Ma con gli anni la malattia si è fatta strada nel suo corpo e adesso la costringe a ritmi lavorativi meno serrati: deve smettere ogni volta che i dolori hanno il sopravvento, a volte per mesi interi. E lei, a chi chiede di fare sesso senza preservativo, non dice di no. "Nessuno mi chiede niente ma se dovessero domandarmi se sono malata, io rispondo di no. Mi sento cattiva dentro e non voglio perdere i clienti – spiega ad un giornalista del Corriere della Sera a cui ha rilasciato un’intervista -. L’Aids? Ci convivo. Non è la mia prima paura della giornata. Al lavoro uso il preservativo. Se però mi capita un’avventura non ci penso proprio".

Basta un rapido calcolo per arrivare alla conclusione che, sui circa ventiseimila clienti che ha avuto nei 13 anni di vita italiana, probabilmente sono 800 quelliche sono stati contagiati da Adrieli. L’ultimo che ha voluto fare sesso senza protezione, spiega, era un ragazzo pieno di soldi che ha speso 1000 euro per un rapporto orale.
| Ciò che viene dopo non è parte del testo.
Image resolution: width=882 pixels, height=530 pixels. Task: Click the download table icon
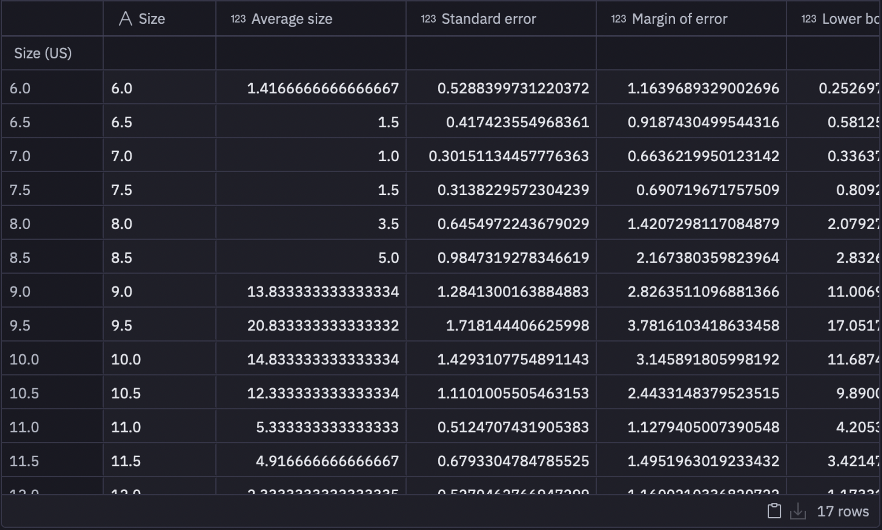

A 12 anni lavorava come posteggiatore in Brasile nell’ambito di un progetto finanziato dal suo comune per togliere i ragazzi dalla strada. Poco dopo scappa di casa e inizia il lavoro che fa adesso. Poi un’amica le spiega che, da donna, avrebbe guadagnato di più e meglio ed è diventata trans. Senza, però, ami operarsi. E adesso, a Milano, continua a vendersi con il fatalismo e la rassegnazione di chi non ha più niente da perdere e nulla per cui essere grata alla vita.